SimpleQA: Benchmark Exposing LLM Hallucinations on Facts

Building a Reliable Factuality Benchmark

SimpleQA tackles LLM hallucinations by focusing on short, fact-seeking questions with single indisputable answers that don't change over time—unlike broader benchmarks saturated by frontier models like TriviaQA (2017) or NQ (2019). To ensure high quality, AI trainers browsed the web to create questions, requiring agreement from two independent trainers; a third trainer validated 1,000 samples with 94.4% match rate. After manual review, the dataset's inherent error rate is ~3% (2.8% real issues like ambiguity, 2.8% grader errors). At 4,326 questions spanning science, tech, TV, games, and more, it offers low-variance evals with fast researcher UX: concise Q&A for quick API grading.

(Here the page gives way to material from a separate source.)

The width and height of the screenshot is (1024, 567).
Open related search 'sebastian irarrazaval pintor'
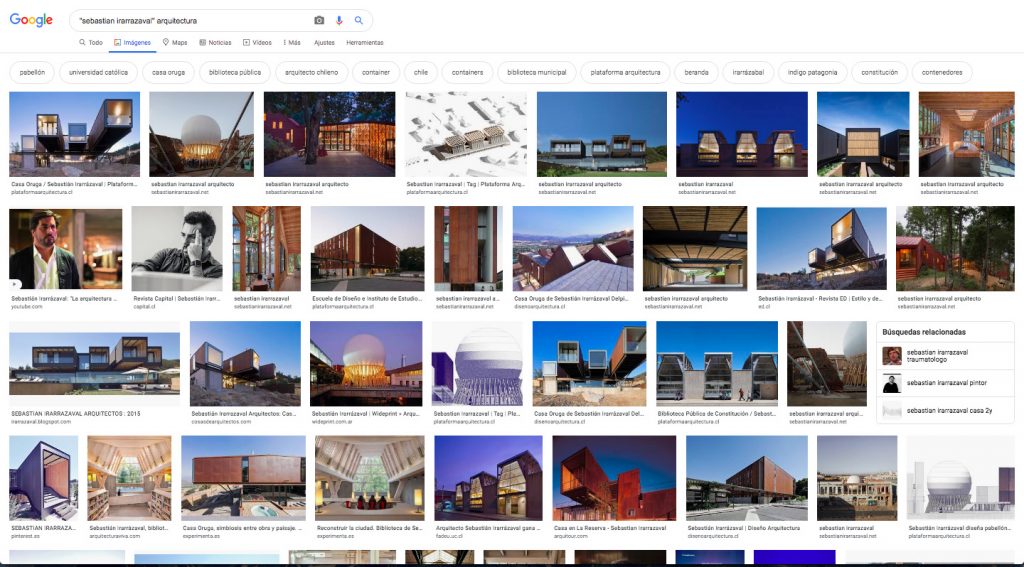[x=945, y=383]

Grading uses a prompted ChatGPT classifier comparing model predictions to ground truth:

Correct: Fully contains truth without contradiction (e.g., "Wout Weghorst" or with extra matching details).
Incorrect: Any contradiction, even hedged (e.g., wrong name or partial list).
Not attempted: No full answer and no contradictions (e.g., "I don't know").

Ideal models maximize corrects while minimizing incorrects, prioritizing recognition of ignorance over guessing.

Model Comparisons Highlight Reasoning Trade-offs

Without retrieval, smaller models like gpt-4o-mini and o1-mini correctly answer fewer questions due to less world knowledge, but o1-mini/o1-preview "not attempt" far more (leveraging reasoning to detect uncertainty) versus gpt-4o/gpt-4o-mini which hallucinate. This reduces incorrects for reasoning models: o1-preview excels by answering confidently only on known facts, avoiding the pitfalls of direct-response models.

Calibration Reveals Overconfidence Gaps

SimpleQA quantifies if LLMs "know what they know" via two methods:

Stated confidence: Prompt for percentage guess; plot accuracy vs. claimed confidence. All models show positive correlation (reassuring), larger ones calibrate better (o1-preview > o1-mini; gpt-4o > gpt-4o-mini), but all fall below y=x—overstating confidence systematically (e.g., claiming 75% when actual <75%).
Response consistency: Repeat question 100x, bin by answer frequency (string match), plot accuracy vs. frequency. Accuracy rises with frequency across models; o1-preview calibrates best (frequency ≈ accuracy), confirming reasoning aids self-awareness.

Limitations: Tests only short-answer factuality; correlation to long-form accuracy unknown. Open-sourced at github.com/openai/simple-evals to spur trustworthy AI research.